───── Passage to read

If the Lord delight in us, then he will bring us into this land: the Lord is with us: fear them not.” So Paul:- The God of peace sanctify you wholly; and may your spirit and soul and body be preserved without blame at the coming of the Lord Jesus Christ. Faithful is he that is calling you, WHO WILL ALSO DO IT” (1 Thess. 5: 23) - on fulfilling conditions for entrance that He states.

 

 

THE REACTION

 

 

Abject defeatism now appears as the reaction of the People of God. If we refuse to put the truth into action, there is immediate danger of it slipping from our grasp; and much more truth with it: and we may end up bitterly opposing it. Without actually becoming apostates by going back into Egypt, God’s people played with the idea - “Were it not better for us to return into Egypt?” - and they point blank refuse to advance to the Kingdom. But two examples will suffice of the contempt with which the Church now treats what God has foretold, and that to which He bids us square our whole life. Professor David Smith, chosen to answer theological questions in the British Weekly and therefore embodying Nonconformist theology in the main, says:- “Millenarianism” - that is, the literal reign of Christ on [this] earth - “I thought had gone the common way of absurdities in a more or less sane world. It is a stupid and prosaic perversion of Jewish apocalyptic. Prophecy-mongering is an unwholesome farrago of charlatanry, ignorance and vanity, and I had thought its day was past.” So also the Commission on Doctrine, which was constituted as to make it impossible to regard it otherwise than as representing the dominant convictions of the Church of England, totally denies the Ascension of our Lord, and naturally therefore His Return.* So fierce became the opposition of the People of God that only the sudden intervention of the Shekinah Glory saved the two men’s lives: all the congregation bade stone them with stones,- but ere a stone was flung, terror dropped the stone, confronted by the lightnings of God.

──────────
───── Record set

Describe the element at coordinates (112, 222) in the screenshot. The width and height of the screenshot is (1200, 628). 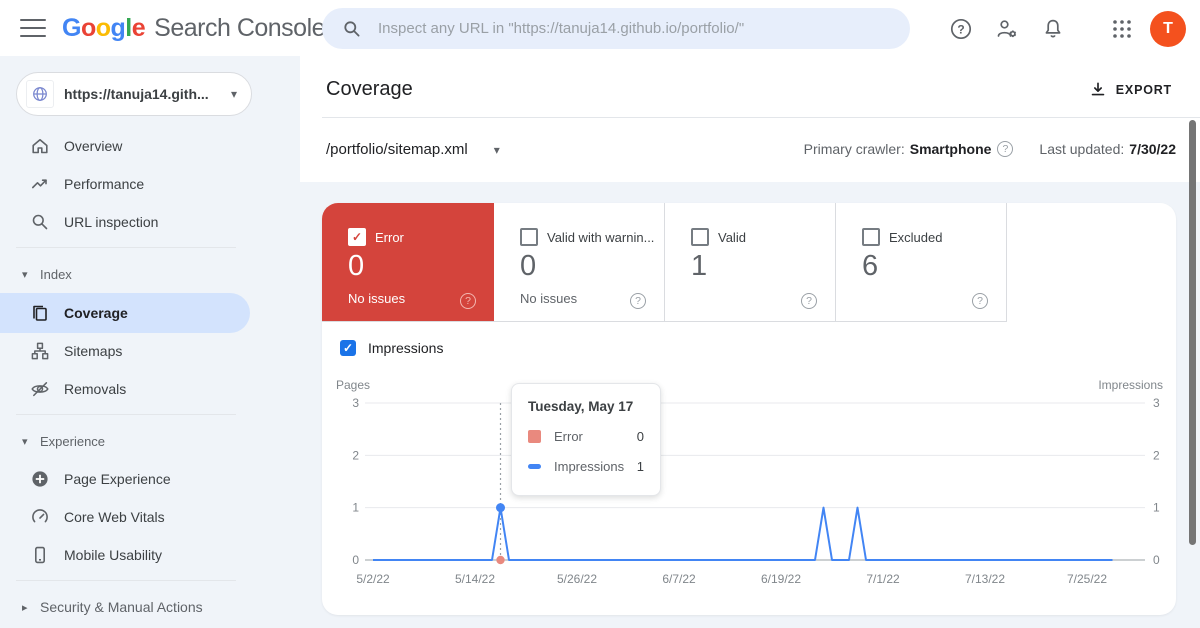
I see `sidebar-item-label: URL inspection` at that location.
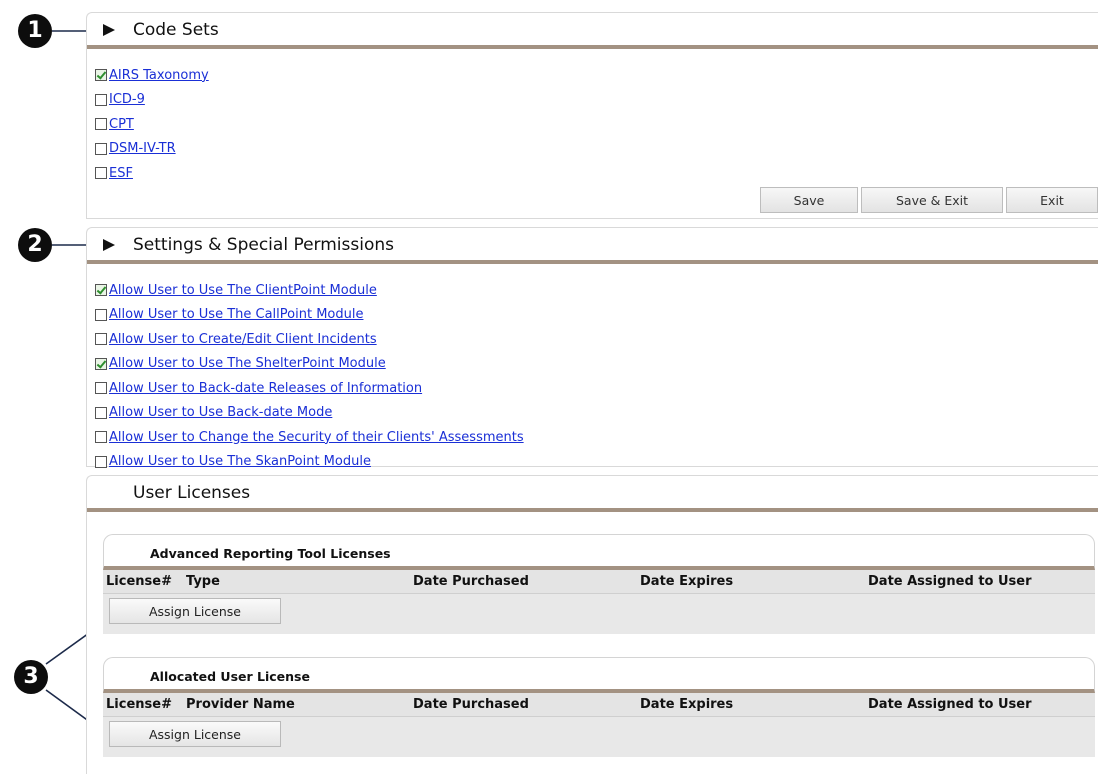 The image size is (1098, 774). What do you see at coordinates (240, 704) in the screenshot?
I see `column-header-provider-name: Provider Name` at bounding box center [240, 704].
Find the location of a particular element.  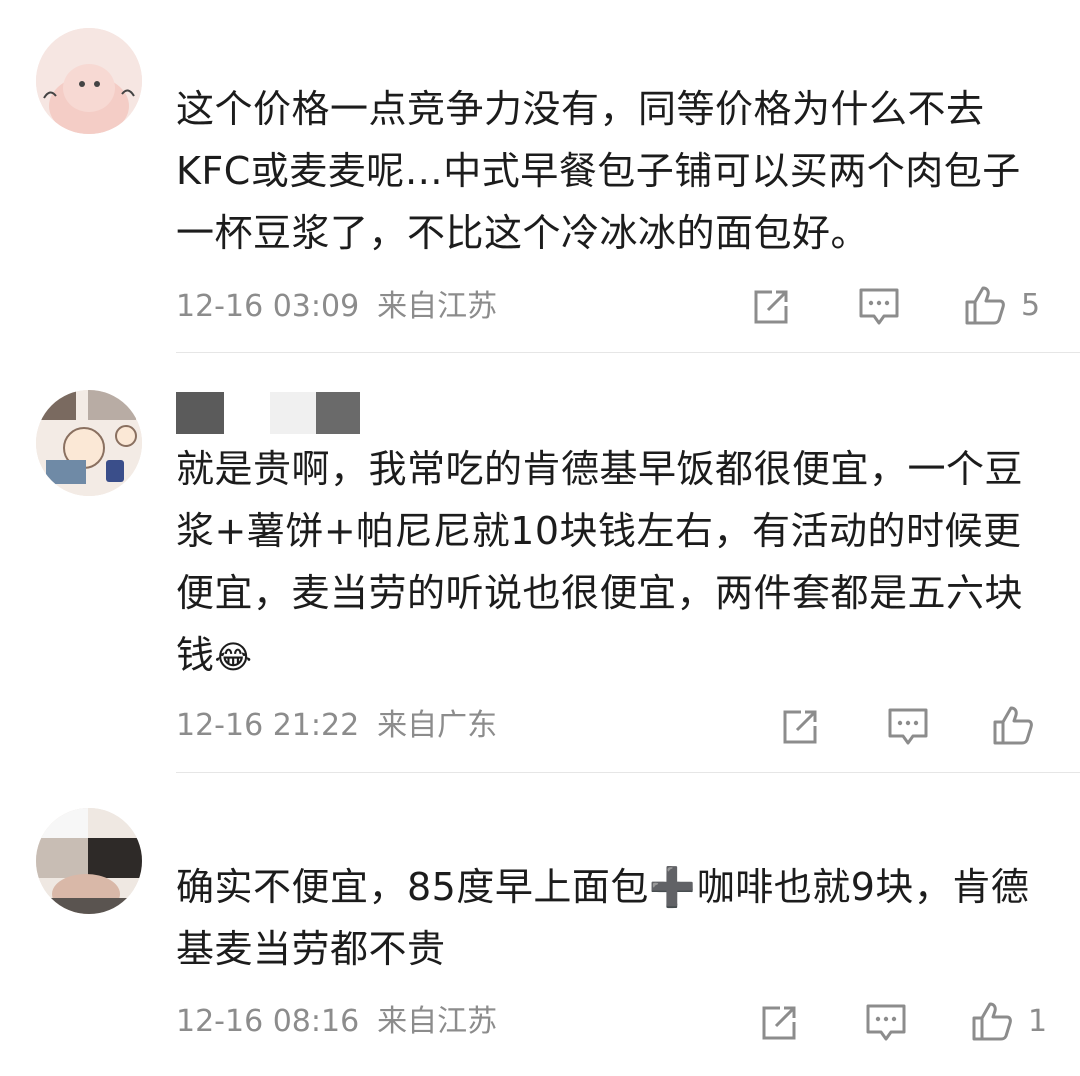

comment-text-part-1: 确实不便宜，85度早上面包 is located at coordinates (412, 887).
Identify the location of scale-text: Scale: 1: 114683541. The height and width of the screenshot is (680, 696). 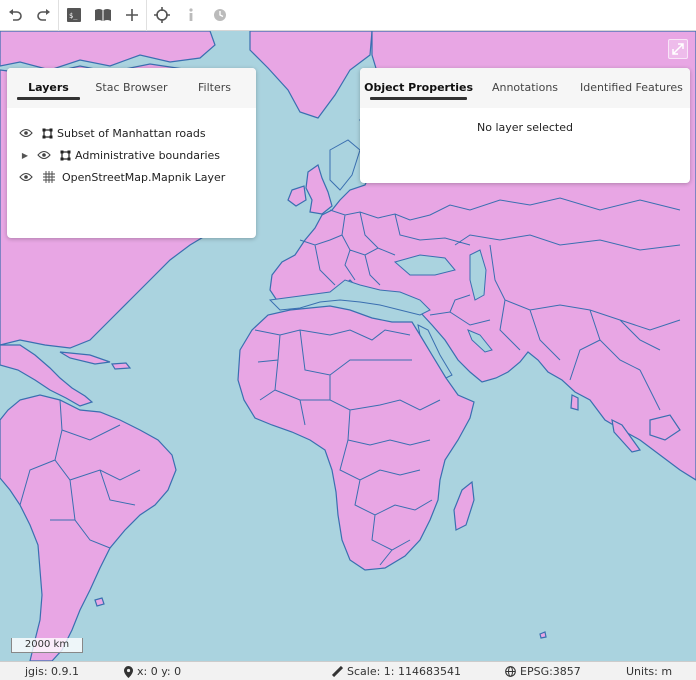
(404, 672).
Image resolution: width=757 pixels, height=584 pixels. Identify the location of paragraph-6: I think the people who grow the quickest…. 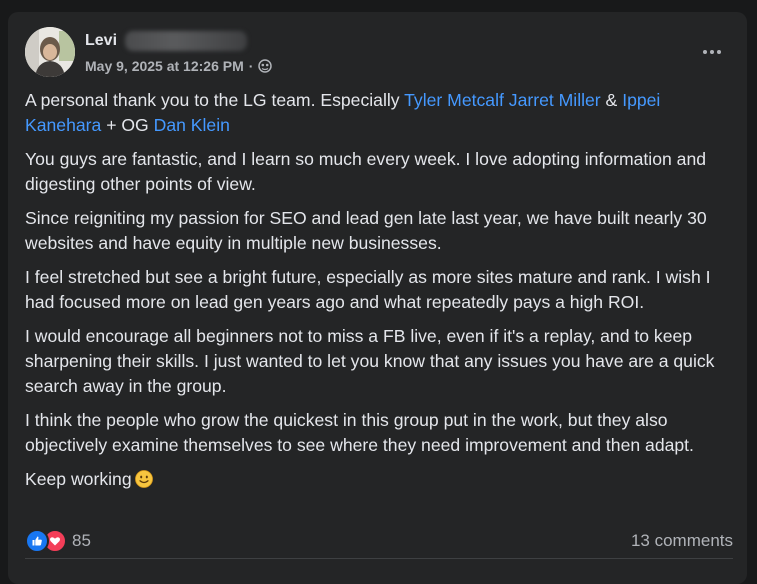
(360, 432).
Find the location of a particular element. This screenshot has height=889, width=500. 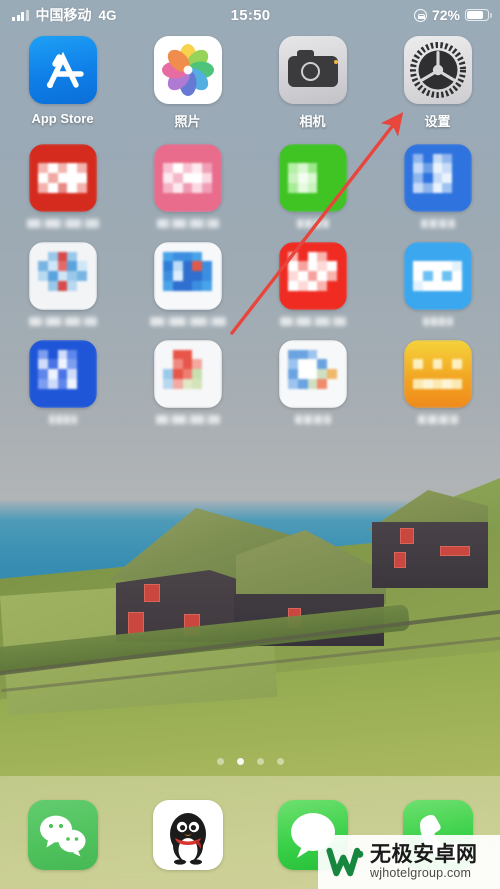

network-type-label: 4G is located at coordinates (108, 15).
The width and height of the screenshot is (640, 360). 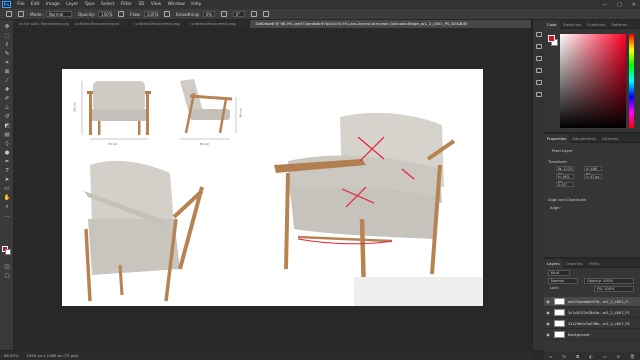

──────────

» **Task instructions**:
**1)** According to the passage, why can Professor David Smith's words be taken as representing Nonconformist theology? Answer in one to three sentences.
**2)** What does the passage say saved the two men's lives?

» **Numbered answers**:
**1)** He was chosen to answer theological questions in the British Weekly. Because of that, the passage says, he embodies Nonconformist theology in the main.

**2)** The sudden intervention of the Shekinah Glory saved them.